▶ [TASK TO COMPLETE]:
Give every line of the records below as a Markdown table with two columns, Row and Line, where Row numbers each line in order and Line holds its text. Leave out blank lines.

[Data for locating visible targets]

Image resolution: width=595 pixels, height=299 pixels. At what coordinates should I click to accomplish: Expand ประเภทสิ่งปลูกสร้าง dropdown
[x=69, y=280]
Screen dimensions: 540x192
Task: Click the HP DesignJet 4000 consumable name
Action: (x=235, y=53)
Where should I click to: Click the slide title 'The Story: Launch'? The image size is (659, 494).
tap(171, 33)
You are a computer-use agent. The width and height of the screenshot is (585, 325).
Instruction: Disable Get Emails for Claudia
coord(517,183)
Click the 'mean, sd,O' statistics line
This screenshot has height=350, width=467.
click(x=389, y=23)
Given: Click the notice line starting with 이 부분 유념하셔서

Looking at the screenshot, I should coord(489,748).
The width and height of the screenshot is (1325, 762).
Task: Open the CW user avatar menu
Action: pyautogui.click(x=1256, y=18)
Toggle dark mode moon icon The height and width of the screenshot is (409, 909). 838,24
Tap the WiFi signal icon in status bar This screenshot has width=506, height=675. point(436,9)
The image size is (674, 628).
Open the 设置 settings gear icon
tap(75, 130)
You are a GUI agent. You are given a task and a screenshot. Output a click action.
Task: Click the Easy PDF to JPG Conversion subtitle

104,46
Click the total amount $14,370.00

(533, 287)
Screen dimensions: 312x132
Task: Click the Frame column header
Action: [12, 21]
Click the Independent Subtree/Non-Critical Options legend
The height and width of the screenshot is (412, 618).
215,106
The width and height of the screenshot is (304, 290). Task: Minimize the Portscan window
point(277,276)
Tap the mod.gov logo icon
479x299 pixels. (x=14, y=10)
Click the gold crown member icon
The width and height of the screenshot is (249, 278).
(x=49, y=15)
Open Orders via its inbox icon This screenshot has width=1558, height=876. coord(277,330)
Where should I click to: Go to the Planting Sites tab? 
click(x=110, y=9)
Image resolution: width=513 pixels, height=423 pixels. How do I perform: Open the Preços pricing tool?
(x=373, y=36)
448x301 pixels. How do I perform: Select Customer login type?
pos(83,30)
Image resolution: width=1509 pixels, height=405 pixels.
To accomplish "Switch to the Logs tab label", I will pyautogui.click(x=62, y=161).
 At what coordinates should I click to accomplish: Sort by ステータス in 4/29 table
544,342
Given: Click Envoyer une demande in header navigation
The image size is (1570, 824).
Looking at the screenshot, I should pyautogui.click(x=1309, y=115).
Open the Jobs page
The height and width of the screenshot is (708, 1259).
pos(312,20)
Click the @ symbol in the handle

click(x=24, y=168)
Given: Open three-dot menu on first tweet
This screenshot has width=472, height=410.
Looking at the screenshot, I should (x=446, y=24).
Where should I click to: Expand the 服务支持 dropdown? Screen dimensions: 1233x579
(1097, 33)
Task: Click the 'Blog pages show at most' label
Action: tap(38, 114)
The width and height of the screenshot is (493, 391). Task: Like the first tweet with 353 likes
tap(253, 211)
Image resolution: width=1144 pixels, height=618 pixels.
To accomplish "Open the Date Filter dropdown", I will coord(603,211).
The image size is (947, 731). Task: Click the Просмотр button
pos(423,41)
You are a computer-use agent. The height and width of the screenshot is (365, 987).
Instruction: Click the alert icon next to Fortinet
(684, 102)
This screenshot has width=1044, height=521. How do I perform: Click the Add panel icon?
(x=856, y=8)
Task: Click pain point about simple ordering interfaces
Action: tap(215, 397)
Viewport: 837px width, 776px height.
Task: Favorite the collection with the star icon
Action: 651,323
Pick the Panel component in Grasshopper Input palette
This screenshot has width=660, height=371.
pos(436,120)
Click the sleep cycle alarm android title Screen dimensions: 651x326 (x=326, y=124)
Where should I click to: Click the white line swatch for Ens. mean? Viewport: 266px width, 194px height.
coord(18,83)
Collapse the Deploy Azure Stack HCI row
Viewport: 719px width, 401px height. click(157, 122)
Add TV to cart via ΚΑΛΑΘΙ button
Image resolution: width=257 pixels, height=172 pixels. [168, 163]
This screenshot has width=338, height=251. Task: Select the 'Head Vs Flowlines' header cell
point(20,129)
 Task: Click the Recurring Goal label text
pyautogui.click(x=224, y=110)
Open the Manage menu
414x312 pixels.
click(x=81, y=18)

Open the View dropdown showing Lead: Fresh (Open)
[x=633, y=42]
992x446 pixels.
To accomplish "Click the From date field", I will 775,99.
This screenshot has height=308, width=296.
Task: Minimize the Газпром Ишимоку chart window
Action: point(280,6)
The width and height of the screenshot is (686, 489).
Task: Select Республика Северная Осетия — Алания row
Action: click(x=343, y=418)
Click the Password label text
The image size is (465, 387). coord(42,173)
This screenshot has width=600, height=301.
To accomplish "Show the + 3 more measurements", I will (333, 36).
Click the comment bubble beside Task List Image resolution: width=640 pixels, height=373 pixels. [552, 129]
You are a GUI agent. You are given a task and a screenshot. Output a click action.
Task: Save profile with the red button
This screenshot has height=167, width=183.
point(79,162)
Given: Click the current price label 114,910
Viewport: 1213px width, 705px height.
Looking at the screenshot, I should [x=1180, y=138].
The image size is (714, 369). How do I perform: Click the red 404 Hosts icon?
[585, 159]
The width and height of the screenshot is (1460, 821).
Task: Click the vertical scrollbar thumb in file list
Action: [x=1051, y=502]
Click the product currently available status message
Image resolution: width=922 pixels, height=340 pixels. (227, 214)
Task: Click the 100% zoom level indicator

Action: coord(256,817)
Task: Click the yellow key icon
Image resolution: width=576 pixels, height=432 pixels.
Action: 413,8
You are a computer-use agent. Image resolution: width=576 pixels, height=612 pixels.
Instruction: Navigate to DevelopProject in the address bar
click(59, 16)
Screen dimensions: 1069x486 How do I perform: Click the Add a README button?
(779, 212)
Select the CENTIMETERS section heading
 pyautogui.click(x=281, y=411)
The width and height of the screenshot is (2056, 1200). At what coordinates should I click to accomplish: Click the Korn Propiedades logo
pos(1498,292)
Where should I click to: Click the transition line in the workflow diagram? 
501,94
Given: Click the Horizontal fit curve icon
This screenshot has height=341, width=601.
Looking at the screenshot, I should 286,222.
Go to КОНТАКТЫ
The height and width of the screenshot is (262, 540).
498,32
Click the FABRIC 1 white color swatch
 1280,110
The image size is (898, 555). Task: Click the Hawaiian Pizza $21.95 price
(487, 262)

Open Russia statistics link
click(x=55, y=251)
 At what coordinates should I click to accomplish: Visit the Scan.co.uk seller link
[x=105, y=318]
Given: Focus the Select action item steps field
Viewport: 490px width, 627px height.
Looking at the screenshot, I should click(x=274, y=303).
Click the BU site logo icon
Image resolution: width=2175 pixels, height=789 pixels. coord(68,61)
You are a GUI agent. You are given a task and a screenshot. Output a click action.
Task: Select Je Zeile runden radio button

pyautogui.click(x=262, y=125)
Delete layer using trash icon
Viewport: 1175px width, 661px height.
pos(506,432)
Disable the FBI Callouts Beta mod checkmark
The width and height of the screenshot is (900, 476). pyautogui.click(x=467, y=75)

▶ [THE RESULT]:
| Row | Line |
|---|---|
| 1 | Image resolution: width=595 pixels, height=299 pixels. At what coordinates should I click to accomplish: Expand ประเภทสิ่งปลูกสร้าง dropdown |
| 2 | [x=69, y=280] |
| 3 | Screen dimensions: 540x192 |
| 4 | Task: Click the HP DesignJet 4000 consumable name |
| 5 | Action: (x=235, y=53) |
| 6 | Where should I click to: Click the slide title 'The Story: Launch'? The image size is (659, 494). |
| 7 | tap(171, 33) |
| 8 | You are a computer-use agent. The width and height of the screenshot is (585, 325). |
| 9 | Instruction: Disable Get Emails for Claudia |
| 10 | coord(517,183) |
| 11 | Click the 'mean, sd,O' statistics line |
| 12 | This screenshot has height=350, width=467. |
| 13 | click(x=389, y=23) |
| 14 | Given: Click the notice line starting with 이 부분 유념하셔서 |
| 15 | Looking at the screenshot, I should coord(489,748). |
| 16 | The width and height of the screenshot is (1325, 762). |
| 17 | Task: Open the CW user avatar menu |
| 18 | Action: pyautogui.click(x=1256, y=18) |
| 19 | Toggle dark mode moon icon The height and width of the screenshot is (409, 909). 838,24 |
| 20 | Tap the WiFi signal icon in status bar This screenshot has width=506, height=675. point(436,9) |
| 21 | The image size is (674, 628). |
| 22 | Open the 设置 settings gear icon |
| 23 | tap(75, 130) |
| 24 | You are a GUI agent. You are given a task and a screenshot. Output a click action. |
| 25 | Task: Click the Easy PDF to JPG Conversion subtitle |
| 26 | 104,46 |
| 27 | Click the total amount $14,370.00 |
| 28 | (533, 287) |
| 29 | Screen dimensions: 312x132 |
| 30 | Task: Click the Frame column header |
| 31 | Action: [12, 21] |
| 32 | Click the Independent Subtree/Non-Critical Options legend |
| 33 | The height and width of the screenshot is (412, 618). |
| 34 | 215,106 |
| 35 | The width and height of the screenshot is (304, 290). Task: Minimize the Portscan window |
| 36 | point(277,276) |
| 37 | Tap the mod.gov logo icon |
| 38 | 479x299 pixels. (x=14, y=10) |
| 39 | Click the gold crown member icon |
| 40 | The width and height of the screenshot is (249, 278). |
| 41 | (x=49, y=15) |
| 42 | Open Orders via its inbox icon This screenshot has width=1558, height=876. coord(277,330) |
| 43 | Where should I click to: Go to the Planting Sites tab?  |
| 44 | click(x=110, y=9) |
| 45 | Image resolution: width=513 pixels, height=423 pixels. How do I perform: Open the Preços pricing tool? |
| 46 | (x=373, y=36) |
| 47 | 448x301 pixels. How do I perform: Select Customer login type? |
| 48 | pos(83,30) |
| 49 | Image resolution: width=1509 pixels, height=405 pixels. |
| 50 | To accomplish "Switch to the Logs tab label", I will pyautogui.click(x=62, y=161). |
| 51 |  At what coordinates should I click to accomplish: Sort by ステータス in 4/29 table |
| 52 | 544,342 |
| 53 | Given: Click Envoyer une demande in header navigation |
| 54 | The image size is (1570, 824). |
| 55 | Looking at the screenshot, I should pyautogui.click(x=1309, y=115). |
| 56 | Open the Jobs page |
| 57 | The height and width of the screenshot is (708, 1259). |
| 58 | pos(312,20) |
| 59 | Click the @ symbol in the handle |
| 60 | click(x=24, y=168) |
| 61 | Given: Open three-dot menu on first tweet |
| 62 | This screenshot has width=472, height=410. |
| 63 | Looking at the screenshot, I should (x=446, y=24). |
| 64 | Where should I click to: Expand the 服务支持 dropdown? Screen dimensions: 1233x579 |
| 65 | (1097, 33) |
| 66 | Task: Click the 'Blog pages show at most' label |
| 67 | Action: tap(38, 114) |
| 68 | The width and height of the screenshot is (493, 391). Task: Like the first tweet with 353 likes |
| 69 | tap(253, 211) |
| 70 | Image resolution: width=1144 pixels, height=618 pixels. |
| 71 | To accomplish "Open the Date Filter dropdown", I will coord(603,211). |
| 72 | The image size is (947, 731). Task: Click the Просмотр button |
| 73 | pos(423,41) |
| 74 | You are a computer-use agent. The height and width of the screenshot is (365, 987). |
| 75 | Instruction: Click the alert icon next to Fortinet |
| 76 | (684, 102) |
| 77 | This screenshot has width=1044, height=521. How do I perform: Click the Add panel icon? |
| 78 | (x=856, y=8) |
| 79 | Task: Click pain point about simple ordering interfaces |
| 80 | Action: tap(215, 397) |
| 81 | Viewport: 837px width, 776px height. |
| 82 | Task: Favorite the collection with the star icon |
| 83 | Action: 651,323 |
| 84 | Pick the Panel component in Grasshopper Input palette |
| 85 | This screenshot has width=660, height=371. |
| 86 | pos(436,120) |
| 87 | Click the sleep cycle alarm android title Screen dimensions: 651x326 (x=326, y=124) |
| 88 | Where should I click to: Click the white line swatch for Ens. mean? Viewport: 266px width, 194px height. |
| 89 | coord(18,83) |
| 90 | Collapse the Deploy Azure Stack HCI row |
| 91 | Viewport: 719px width, 401px height. click(157, 122) |
| 92 | Add TV to cart via ΚΑΛΑΘΙ button |
| 93 | Image resolution: width=257 pixels, height=172 pixels. [168, 163] |
| 94 | This screenshot has width=338, height=251. Task: Select the 'Head Vs Flowlines' header cell |
| 95 | point(20,129) |
| 96 |  Task: Click the Recurring Goal label text |
| 97 | pyautogui.click(x=224, y=110) |
| 98 | Open the Manage menu |
| 99 | 414x312 pixels. |
| 100 | click(x=81, y=18) |
| 101 | Open the View dropdown showing Lead: Fresh (Open) |
| 102 | [x=633, y=42] |
| 103 | 992x446 pixels. |
| 104 | To accomplish "Click the From date field", I will 775,99. |
| 105 | This screenshot has height=308, width=296. |
| 106 | Task: Minimize the Газпром Ишимоку chart window |
| 107 | Action: point(280,6) |
| 108 | The width and height of the screenshot is (686, 489). |
| 109 | Task: Select Республика Северная Осетия — Алания row |
| 110 | Action: click(x=343, y=418) |
| 111 | Click the Password label text |
| 112 | The image size is (465, 387). coord(42,173) |
| 113 | This screenshot has width=600, height=301. |
| 114 | To accomplish "Show the + 3 more measurements", I will (333, 36). |
| 115 | Click the comment bubble beside Task List Image resolution: width=640 pixels, height=373 pixels. [552, 129] |
| 116 | You are a GUI agent. You are given a task and a screenshot. Output a click action. |
| 117 | Task: Save profile with the red button |
| 118 | This screenshot has height=167, width=183. |
| 119 | point(79,162) |
| 120 | Given: Click the current price label 114,910 |
| 121 | Viewport: 1213px width, 705px height. |
| 122 | Looking at the screenshot, I should [x=1180, y=138]. |
| 123 | The image size is (714, 369). How do I perform: Click the red 404 Hosts icon? |
| 124 | [585, 159] |
| 125 | The width and height of the screenshot is (1460, 821). |
| 126 | Task: Click the vertical scrollbar thumb in file list |
| 127 | Action: [x=1051, y=502] |
| 128 | Click the product currently available status message |
| 129 | Image resolution: width=922 pixels, height=340 pixels. (227, 214) |
| 130 | Task: Click the 100% zoom level indicator |
| 131 | Action: coord(256,817) |
| 132 | Task: Click the yellow key icon |
| 133 | Image resolution: width=576 pixels, height=432 pixels. |
| 134 | Action: 413,8 |
| 135 | You are a computer-use agent. Image resolution: width=576 pixels, height=612 pixels. |
| 136 | Instruction: Navigate to DevelopProject in the address bar |
| 137 | click(59, 16) |
| 138 | Screen dimensions: 1069x486 How do I perform: Click the Add a README button? |
| 139 | (779, 212) |
| 140 | Select the CENTIMETERS section heading |
| 141 |  pyautogui.click(x=281, y=411) |
| 142 | The width and height of the screenshot is (2056, 1200). At what coordinates should I click to accomplish: Click the Korn Propiedades logo |
| 143 | pos(1498,292) |
| 144 | Where should I click to: Click the transition line in the workflow diagram?  |
| 145 | 501,94 |
| 146 | Given: Click the Horizontal fit curve icon |
| 147 | This screenshot has height=341, width=601. |
| 148 | Looking at the screenshot, I should 286,222. |
| 149 | Go to КОНТАКТЫ |
| 150 | The height and width of the screenshot is (262, 540). |
| 151 | 498,32 |
| 152 | Click the FABRIC 1 white color swatch |
| 153 |  1280,110 |
| 154 | The image size is (898, 555). Task: Click the Hawaiian Pizza $21.95 price |
| 155 | (487, 262) |
| 156 | Open Russia statistics link |
| 157 | click(x=55, y=251) |
| 158 |  At what coordinates should I click to accomplish: Visit the Scan.co.uk seller link |
| 159 | [x=105, y=318] |
| 160 | Given: Focus the Select action item steps field |
| 161 | Viewport: 490px width, 627px height. |
| 162 | Looking at the screenshot, I should click(x=274, y=303). |
| 163 | Click the BU site logo icon |
| 164 | Image resolution: width=2175 pixels, height=789 pixels. coord(68,61) |
| 165 | You are a GUI agent. You are given a task and a screenshot. Output a click action. |
| 166 | Task: Select Je Zeile runden radio button |
| 167 | pyautogui.click(x=262, y=125) |
| 168 | Delete layer using trash icon |
| 169 | Viewport: 1175px width, 661px height. |
| 170 | pos(506,432) |
| 171 | Disable the FBI Callouts Beta mod checkmark |
| 172 | The width and height of the screenshot is (900, 476). pyautogui.click(x=467, y=75) |